不動産の贈与税は
相続税とこれだけ違う

 判断力が衰えないうちに、子どもへの資産承継の道筋をつける。冒頭で紹介したAさんは、そんな“親心”から娘さんにマンションを生前贈与した。ただし、贈与税のことまで考えなければ、それも裏目に出てしまう。個人から受け取った財産には基礎控除の110万円(年間)を超えた部分に贈与税が課される(*2)のだ。

 贈与のメリットは、生前に(法定相続人に限定せず)誰にでも、何回でも資産を承継できる点にある。多いのは、基礎控除の範囲(=110万円の非課税枠)で暦年贈与するパターンだ。しかし、不動産は現金と違って、その都度登記を変更するわずらわしさもあり、暦年贈与する人はまれだろう。

 かといって一度に贈与してしまうと、高額資産であるだけに子に多額の贈与税が課税されることになる。Aさんの例のように、贈与が発生したにもかかわらず申告をしない場合、税務署から「申告はお済みですか」という「お尋ね」の通知がやってくる。

「お尋ね」の内容は、不動産の購入資金の調達方法などだ。税務調査ではないので回答はあくまでも任意だが、回答しない場合は調査の対象になりやすい。不動産の場合、名義変更をすると法務局から税務署に情報が提供されるし、登録免許税納付の際にも登記情報が分かるため、税務署が贈与の実態を調べることは比較的簡単だ。
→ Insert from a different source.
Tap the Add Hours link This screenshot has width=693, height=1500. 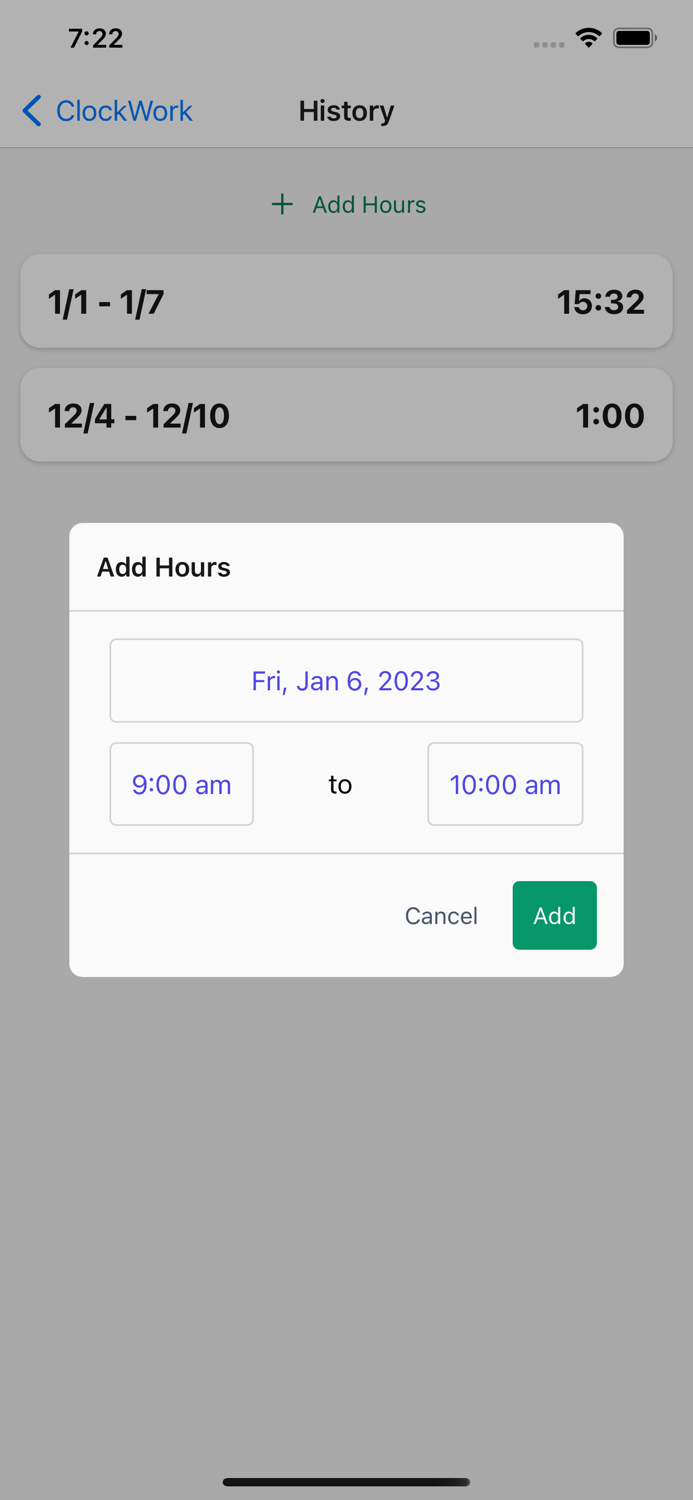pos(368,204)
 税務署から指摘を受けた後の申告となると、期限(3月15日)を過ぎた分の延滞税と、無申告加算税が課税される。後者には原則、納付すべき税額の50万円までは15%、50万円を超える部分には20%が加算される。また、意図的に申告をしないといった不正行為が認められれば、無申告加算税に代えてさらに税率の高い重加算税が課税されることもある(*3)
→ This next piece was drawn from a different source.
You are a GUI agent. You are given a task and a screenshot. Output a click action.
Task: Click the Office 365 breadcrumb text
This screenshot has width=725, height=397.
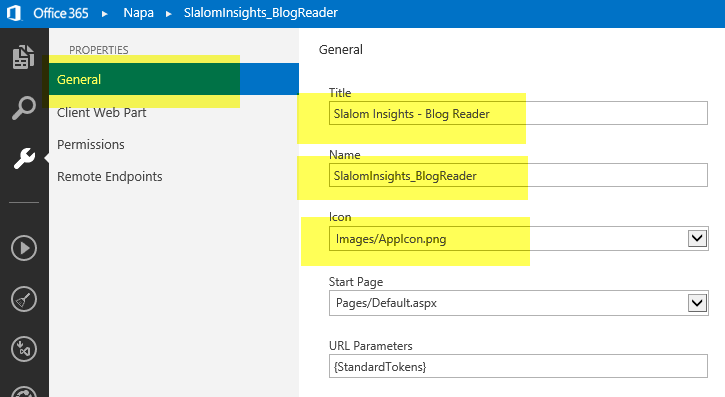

 実際に不動産を一度に贈与した場合、贈与税はどのくらいかかるのか。イメージしてもらうために、評価額(*4)5000万円のマンションを、親から子(1人)に贈与したケースを想定し、相続税の場合と比較してみた(図1)。

 贈与税は、贈与を受けた年の1月1日から12月31日までにもらった財産価額を合計し、そこから基礎控除額の110万円を差し引き、残りの金額(課税対象金額)に税率を乗じて計算する。税率と控除額は「贈与財産の速算表」を参照(両親や祖父母など直系尊属から成人した子や孫など直系卑属への贈与は「特例税率」を適用)。すると、贈与税はなんと、2049万5000円にもなる。

 対して、不動産相続の場合は基礎控除(*5)の額が大きく、相続人が1人の場合3600万円を控除できるので課税対象額は1400万円。これに「相続税の速算表」の税率を掛けて控除額を引くと、相続税額は160万円となる(ここでは小規模宅地特例の適用を想定しない)。贈与税との差は歴然だ。つまり、税金だけを考えると相続の方が圧倒的に節税になる。

 ただし、贈与には生前に資産を渡せるメリットがあるので、不動産のように高額な資産の贈与を一度に行う際は、「相続時精算課税制度」を利用する方がよい。贈与時の税額を減らして、相続時に相続税と合算して納税する特例だ。2023年の税制改正によって24年1月から制度が新しくなり、節税効果が期待できることから、今注目されている。詳細は次の機会に紹介したい。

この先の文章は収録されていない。